▶ _DATA TO PROCESS_
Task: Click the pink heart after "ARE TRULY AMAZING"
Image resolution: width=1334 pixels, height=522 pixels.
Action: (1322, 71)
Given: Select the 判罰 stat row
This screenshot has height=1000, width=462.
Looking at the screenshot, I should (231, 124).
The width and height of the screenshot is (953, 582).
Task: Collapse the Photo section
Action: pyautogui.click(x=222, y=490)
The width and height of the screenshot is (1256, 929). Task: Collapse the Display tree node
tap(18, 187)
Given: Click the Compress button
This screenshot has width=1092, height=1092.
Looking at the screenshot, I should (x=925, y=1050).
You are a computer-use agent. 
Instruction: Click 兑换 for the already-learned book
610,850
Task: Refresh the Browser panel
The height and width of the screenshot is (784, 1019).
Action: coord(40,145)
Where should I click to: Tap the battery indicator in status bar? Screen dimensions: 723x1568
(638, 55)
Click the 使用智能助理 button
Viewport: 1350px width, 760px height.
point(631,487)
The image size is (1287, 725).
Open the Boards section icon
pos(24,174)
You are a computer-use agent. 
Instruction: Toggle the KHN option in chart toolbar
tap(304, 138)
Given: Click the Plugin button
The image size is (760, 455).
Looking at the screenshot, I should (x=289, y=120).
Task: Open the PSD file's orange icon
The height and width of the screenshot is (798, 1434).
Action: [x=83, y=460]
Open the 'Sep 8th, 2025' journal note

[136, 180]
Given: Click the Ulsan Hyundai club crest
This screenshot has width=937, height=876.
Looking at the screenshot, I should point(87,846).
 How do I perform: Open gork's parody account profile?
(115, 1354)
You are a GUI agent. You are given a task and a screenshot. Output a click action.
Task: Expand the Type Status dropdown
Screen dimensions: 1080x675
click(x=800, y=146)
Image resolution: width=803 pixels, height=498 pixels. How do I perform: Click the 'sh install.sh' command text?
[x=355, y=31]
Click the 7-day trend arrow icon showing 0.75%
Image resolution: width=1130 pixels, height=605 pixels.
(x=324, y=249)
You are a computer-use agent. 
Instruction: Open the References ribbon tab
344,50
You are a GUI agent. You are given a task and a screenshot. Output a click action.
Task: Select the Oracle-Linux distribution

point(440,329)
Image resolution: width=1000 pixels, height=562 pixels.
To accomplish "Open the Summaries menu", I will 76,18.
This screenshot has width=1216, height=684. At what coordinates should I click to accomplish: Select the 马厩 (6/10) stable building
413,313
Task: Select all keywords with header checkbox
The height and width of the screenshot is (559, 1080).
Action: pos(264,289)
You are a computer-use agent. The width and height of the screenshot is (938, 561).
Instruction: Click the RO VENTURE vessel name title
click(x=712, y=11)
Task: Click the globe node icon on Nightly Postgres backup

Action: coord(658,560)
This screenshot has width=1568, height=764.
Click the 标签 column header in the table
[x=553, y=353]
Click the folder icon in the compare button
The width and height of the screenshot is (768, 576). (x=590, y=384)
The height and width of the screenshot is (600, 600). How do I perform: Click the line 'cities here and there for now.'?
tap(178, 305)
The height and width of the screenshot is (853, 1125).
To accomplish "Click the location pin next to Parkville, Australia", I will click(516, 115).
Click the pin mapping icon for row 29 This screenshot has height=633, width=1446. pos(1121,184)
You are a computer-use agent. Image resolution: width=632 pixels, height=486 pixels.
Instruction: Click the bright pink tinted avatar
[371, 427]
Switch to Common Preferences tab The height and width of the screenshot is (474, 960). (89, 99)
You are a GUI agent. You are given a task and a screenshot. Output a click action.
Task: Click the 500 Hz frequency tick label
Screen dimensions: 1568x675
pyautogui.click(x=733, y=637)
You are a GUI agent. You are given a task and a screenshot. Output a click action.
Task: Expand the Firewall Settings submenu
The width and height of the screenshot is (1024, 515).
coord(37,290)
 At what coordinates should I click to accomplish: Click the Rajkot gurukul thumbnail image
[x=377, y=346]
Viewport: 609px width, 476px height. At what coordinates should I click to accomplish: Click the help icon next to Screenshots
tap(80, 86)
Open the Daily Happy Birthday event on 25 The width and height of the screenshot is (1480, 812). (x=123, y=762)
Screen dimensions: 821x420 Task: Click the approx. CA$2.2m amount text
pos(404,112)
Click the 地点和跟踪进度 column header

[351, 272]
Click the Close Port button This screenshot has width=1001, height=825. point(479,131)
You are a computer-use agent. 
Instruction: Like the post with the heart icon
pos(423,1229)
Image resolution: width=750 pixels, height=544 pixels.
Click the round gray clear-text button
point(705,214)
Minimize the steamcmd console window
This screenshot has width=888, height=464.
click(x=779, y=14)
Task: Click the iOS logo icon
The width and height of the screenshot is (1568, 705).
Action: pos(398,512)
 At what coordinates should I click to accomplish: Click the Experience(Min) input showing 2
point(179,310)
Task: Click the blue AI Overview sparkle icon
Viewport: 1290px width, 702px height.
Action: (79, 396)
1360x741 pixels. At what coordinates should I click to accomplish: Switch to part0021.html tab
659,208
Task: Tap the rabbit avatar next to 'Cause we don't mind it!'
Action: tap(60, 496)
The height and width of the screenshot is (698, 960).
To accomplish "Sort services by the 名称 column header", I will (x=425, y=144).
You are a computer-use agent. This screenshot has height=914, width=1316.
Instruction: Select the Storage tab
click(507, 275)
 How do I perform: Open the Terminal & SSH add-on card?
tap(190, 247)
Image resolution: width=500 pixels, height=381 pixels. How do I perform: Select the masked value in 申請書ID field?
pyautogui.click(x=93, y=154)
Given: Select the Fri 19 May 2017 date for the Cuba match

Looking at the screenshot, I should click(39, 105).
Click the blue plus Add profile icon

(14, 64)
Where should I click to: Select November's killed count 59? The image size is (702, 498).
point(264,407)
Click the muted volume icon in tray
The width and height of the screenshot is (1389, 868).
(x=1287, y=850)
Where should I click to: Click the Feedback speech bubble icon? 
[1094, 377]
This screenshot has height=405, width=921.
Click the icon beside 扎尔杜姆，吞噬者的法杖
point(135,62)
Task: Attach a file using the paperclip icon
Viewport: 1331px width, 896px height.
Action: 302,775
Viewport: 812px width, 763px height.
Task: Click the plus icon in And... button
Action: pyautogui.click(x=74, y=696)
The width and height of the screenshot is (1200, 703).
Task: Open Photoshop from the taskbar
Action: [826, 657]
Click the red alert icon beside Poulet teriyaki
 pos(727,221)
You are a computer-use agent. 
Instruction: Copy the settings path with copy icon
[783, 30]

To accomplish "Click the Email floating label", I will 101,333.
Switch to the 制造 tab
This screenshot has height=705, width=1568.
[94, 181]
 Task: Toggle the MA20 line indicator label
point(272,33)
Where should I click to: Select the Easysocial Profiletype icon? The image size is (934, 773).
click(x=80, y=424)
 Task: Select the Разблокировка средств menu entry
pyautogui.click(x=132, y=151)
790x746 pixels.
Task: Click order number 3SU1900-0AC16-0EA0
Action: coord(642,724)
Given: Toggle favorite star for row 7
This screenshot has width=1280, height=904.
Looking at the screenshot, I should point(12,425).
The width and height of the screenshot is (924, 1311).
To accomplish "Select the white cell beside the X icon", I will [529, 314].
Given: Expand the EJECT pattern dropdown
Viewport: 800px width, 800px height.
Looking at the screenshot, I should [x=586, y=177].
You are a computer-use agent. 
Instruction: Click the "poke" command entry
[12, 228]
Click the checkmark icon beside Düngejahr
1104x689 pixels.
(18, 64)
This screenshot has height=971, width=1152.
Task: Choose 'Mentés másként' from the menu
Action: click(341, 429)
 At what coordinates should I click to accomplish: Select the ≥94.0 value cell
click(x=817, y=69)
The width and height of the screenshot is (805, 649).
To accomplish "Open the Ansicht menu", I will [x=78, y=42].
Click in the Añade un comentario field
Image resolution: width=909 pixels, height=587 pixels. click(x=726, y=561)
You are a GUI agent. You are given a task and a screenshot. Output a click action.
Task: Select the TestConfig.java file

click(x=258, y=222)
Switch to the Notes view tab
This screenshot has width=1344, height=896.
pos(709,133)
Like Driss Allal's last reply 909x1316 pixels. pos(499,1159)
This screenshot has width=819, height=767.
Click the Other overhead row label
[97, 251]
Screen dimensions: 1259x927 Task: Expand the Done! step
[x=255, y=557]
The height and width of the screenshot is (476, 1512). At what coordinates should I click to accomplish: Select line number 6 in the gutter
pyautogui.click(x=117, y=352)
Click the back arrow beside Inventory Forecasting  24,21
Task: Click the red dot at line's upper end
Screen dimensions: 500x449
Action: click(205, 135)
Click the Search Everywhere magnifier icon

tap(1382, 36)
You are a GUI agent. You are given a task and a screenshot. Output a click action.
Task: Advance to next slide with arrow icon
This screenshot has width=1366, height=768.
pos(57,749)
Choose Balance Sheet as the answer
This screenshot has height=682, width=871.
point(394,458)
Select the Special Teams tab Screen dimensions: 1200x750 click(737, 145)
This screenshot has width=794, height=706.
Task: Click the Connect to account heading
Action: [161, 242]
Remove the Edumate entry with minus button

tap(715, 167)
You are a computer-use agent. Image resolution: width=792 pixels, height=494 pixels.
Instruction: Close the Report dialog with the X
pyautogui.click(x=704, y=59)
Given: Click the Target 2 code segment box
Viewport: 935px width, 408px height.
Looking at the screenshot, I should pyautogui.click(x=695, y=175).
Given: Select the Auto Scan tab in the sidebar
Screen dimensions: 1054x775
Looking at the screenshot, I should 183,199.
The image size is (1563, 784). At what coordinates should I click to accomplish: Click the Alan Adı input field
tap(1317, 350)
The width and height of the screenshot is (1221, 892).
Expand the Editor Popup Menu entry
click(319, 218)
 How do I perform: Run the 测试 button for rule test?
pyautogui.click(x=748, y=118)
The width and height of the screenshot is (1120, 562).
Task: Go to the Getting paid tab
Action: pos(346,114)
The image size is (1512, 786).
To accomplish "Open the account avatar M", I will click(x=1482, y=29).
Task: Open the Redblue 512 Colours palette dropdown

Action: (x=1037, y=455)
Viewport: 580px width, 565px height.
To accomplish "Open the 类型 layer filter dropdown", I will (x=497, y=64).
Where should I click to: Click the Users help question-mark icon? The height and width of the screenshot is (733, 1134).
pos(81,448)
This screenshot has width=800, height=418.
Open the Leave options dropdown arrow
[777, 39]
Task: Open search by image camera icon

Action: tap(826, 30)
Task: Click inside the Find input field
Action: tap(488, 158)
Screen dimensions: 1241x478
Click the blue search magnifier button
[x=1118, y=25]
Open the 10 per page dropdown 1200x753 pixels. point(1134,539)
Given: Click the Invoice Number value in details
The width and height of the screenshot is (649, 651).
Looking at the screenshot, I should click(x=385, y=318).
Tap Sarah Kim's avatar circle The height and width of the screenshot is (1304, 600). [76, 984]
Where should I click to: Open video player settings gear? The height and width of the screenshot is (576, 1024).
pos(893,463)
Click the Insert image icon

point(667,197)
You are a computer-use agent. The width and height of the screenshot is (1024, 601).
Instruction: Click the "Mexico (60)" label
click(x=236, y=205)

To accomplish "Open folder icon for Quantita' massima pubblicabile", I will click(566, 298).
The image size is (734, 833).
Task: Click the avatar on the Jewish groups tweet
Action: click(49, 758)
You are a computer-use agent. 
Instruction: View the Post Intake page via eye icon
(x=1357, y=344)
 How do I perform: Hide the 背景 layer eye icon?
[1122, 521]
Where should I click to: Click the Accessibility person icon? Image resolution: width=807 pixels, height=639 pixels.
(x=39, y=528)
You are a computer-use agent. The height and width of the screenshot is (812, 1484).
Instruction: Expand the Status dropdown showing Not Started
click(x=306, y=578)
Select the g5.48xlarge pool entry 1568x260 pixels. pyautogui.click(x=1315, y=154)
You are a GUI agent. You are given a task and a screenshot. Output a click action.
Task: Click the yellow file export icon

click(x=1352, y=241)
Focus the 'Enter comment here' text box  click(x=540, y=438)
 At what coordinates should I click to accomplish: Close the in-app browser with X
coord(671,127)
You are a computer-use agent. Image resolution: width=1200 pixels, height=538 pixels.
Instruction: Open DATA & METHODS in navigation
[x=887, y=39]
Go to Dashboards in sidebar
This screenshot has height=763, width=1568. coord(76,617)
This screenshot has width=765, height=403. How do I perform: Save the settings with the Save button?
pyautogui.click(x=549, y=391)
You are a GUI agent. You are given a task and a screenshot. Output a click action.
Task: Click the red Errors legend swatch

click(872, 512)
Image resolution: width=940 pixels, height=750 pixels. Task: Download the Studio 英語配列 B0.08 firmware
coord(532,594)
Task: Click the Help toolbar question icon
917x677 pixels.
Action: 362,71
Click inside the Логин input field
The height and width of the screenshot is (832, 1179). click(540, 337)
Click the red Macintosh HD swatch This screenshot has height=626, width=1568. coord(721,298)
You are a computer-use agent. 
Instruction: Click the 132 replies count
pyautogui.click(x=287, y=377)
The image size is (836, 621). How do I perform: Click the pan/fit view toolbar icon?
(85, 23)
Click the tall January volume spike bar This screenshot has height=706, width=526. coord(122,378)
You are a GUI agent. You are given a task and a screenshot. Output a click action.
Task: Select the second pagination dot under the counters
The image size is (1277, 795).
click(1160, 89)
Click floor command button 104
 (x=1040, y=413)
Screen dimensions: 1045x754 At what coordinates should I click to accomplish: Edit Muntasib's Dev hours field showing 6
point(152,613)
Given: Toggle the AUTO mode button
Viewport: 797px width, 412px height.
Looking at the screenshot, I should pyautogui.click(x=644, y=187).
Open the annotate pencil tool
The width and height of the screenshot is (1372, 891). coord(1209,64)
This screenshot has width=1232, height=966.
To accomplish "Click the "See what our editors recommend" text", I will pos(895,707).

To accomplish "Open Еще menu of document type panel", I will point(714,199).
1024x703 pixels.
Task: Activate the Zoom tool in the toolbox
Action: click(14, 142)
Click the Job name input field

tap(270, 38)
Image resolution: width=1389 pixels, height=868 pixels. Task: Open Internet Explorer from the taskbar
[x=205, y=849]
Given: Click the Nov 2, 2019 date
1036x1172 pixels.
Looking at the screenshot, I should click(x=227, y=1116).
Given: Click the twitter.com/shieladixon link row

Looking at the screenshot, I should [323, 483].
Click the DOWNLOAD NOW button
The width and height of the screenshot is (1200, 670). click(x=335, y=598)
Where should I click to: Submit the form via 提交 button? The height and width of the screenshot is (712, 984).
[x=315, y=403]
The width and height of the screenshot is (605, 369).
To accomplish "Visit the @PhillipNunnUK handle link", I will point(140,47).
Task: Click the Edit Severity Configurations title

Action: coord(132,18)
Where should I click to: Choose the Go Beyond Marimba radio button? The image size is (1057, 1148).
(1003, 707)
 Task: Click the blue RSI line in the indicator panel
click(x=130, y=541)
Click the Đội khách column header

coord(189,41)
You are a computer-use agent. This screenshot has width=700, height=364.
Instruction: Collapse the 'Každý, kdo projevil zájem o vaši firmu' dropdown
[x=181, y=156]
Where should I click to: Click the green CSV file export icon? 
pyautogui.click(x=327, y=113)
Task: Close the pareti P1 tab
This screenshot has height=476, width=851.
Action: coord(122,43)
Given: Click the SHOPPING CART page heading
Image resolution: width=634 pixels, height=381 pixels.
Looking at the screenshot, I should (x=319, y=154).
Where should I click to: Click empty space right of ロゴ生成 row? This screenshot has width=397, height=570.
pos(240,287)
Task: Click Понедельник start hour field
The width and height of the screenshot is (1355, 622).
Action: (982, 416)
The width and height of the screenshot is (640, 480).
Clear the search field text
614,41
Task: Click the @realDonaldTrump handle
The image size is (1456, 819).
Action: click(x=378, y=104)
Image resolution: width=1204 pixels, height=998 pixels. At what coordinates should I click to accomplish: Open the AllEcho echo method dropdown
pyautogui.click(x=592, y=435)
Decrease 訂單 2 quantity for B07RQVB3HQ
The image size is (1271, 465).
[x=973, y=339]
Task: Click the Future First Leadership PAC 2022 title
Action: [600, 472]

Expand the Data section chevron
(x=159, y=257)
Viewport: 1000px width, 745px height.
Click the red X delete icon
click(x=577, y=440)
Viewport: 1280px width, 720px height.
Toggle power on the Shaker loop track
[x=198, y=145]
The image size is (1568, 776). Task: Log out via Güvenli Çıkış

▶ _EXERCISE_
Quote the records from their first line to the line with "Given: Click the Compress button", inclusive, without adding or dropping anything.

▶ _RESULT OF THIS EXERCISE_
Task: Click the pink heart after "ARE TRULY AMAZING"
Image resolution: width=1334 pixels, height=522 pixels.
Action: (1322, 71)
Given: Select the 判罰 stat row
This screenshot has height=1000, width=462.
Looking at the screenshot, I should (231, 124).
The width and height of the screenshot is (953, 582).
Task: Collapse the Photo section
Action: pyautogui.click(x=222, y=490)
The width and height of the screenshot is (1256, 929). Task: Collapse the Display tree node
tap(18, 187)
Given: Click the Compress button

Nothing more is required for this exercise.